* [Problem details]: Quote the rows below verbatim, from the line containing "Screen dimensions: 648x390" up to and including the line containing "tap(61, 164)".

* [Recorded information]:
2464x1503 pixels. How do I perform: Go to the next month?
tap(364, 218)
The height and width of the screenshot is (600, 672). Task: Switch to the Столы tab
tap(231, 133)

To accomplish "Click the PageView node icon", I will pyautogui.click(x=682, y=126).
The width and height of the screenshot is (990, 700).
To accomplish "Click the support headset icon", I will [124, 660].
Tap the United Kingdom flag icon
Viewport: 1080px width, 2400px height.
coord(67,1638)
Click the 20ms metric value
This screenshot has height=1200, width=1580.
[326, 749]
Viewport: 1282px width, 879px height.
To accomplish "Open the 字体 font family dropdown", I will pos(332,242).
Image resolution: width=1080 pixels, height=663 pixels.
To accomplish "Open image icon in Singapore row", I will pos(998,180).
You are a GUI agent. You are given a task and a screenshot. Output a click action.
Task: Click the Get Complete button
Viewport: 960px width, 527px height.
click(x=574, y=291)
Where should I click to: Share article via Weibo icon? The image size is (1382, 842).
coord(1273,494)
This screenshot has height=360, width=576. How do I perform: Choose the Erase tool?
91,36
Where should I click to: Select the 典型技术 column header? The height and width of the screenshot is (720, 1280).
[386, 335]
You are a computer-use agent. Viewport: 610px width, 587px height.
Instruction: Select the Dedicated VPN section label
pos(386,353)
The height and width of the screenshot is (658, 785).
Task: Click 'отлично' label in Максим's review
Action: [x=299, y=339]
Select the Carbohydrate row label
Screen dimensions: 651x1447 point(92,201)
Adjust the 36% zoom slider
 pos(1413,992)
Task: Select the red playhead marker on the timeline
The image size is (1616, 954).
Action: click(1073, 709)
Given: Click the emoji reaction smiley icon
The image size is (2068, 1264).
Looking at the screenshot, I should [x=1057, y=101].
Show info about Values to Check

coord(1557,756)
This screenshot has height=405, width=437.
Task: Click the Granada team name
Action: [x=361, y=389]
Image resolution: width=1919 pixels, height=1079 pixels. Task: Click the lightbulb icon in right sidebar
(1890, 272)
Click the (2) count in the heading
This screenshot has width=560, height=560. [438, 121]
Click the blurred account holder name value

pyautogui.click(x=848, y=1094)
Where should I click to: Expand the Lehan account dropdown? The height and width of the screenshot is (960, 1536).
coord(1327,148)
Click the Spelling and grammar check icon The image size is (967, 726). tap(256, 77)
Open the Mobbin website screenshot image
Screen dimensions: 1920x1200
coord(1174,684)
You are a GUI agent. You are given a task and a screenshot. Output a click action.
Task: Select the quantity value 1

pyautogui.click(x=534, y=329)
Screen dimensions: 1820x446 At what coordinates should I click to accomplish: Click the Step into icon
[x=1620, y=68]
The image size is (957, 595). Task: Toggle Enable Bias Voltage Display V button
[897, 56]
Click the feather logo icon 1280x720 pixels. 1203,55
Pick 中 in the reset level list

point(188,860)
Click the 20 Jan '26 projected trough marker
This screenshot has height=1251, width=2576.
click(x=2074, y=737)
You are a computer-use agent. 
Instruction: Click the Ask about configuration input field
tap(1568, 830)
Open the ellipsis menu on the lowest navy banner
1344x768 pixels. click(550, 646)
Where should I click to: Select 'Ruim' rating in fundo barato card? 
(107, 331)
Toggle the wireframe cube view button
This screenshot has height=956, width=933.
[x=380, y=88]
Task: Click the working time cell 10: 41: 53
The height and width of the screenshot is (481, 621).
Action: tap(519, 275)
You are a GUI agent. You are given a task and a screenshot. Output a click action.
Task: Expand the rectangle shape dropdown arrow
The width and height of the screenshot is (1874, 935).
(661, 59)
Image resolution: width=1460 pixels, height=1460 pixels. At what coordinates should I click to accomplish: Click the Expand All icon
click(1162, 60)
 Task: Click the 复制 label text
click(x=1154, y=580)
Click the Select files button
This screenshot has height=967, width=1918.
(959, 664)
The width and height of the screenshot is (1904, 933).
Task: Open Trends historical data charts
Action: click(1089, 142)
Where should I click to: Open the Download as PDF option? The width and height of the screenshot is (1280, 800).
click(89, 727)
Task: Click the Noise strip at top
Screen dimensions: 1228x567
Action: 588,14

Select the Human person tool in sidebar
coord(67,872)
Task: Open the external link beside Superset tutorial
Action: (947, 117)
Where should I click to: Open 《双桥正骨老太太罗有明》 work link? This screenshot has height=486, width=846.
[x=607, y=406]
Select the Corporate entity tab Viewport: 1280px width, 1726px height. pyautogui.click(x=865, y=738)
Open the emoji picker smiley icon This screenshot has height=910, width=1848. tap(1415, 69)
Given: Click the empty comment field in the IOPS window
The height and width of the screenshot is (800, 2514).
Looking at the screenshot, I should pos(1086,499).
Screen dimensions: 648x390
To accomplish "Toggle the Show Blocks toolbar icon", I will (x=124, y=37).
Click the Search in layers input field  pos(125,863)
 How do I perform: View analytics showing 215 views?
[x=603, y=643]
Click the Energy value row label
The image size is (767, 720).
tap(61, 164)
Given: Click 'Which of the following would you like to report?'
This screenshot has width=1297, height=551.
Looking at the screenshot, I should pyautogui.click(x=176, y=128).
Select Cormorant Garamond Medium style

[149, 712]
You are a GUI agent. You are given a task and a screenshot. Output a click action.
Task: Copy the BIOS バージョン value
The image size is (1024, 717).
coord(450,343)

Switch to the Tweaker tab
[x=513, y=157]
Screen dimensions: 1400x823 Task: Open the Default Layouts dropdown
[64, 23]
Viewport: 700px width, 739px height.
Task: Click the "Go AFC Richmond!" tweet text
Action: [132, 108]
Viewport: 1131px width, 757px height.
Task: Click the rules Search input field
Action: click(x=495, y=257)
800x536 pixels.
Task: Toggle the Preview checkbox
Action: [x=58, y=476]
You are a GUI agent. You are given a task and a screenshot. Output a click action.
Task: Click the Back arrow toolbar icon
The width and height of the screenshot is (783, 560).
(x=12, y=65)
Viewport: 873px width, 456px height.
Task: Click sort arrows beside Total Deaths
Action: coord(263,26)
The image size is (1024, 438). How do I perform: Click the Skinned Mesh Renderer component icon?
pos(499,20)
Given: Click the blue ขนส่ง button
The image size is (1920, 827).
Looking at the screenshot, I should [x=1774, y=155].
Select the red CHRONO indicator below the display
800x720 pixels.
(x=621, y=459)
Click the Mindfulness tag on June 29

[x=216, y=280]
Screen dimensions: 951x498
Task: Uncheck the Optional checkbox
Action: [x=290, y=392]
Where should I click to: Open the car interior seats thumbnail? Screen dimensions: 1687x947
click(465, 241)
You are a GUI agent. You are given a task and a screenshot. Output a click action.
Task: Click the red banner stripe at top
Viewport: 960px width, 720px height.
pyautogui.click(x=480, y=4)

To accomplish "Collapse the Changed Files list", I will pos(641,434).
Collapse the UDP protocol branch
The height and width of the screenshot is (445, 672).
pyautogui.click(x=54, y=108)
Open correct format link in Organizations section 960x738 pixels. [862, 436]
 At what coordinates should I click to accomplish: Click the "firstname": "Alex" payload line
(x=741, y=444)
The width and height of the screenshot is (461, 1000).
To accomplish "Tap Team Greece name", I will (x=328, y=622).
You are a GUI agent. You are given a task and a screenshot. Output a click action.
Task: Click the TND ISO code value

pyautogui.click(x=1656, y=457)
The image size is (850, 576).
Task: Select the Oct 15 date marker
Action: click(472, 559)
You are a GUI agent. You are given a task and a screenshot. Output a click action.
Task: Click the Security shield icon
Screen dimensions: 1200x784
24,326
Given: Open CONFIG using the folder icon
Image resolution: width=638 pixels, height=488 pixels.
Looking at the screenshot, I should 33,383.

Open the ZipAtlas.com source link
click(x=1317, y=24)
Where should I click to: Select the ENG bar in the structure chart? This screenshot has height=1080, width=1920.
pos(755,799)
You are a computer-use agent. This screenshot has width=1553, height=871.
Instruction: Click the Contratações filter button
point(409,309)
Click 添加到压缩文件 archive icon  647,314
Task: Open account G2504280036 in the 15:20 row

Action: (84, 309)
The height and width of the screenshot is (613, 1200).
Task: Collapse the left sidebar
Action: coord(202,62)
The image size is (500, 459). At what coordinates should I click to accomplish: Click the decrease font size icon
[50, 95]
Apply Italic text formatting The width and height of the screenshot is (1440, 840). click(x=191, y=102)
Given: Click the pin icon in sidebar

* [Answer to the problem]:
Screen dimensions: 648x390
To accomplish "Toggle the Show Blocks toolbar icon", I will (x=124, y=37).
Click the Search in layers input field  pos(125,863)
 How do I perform: View analytics showing 215 views?
[x=603, y=643]
Click the Energy value row label
The image size is (767, 720).
tap(61, 164)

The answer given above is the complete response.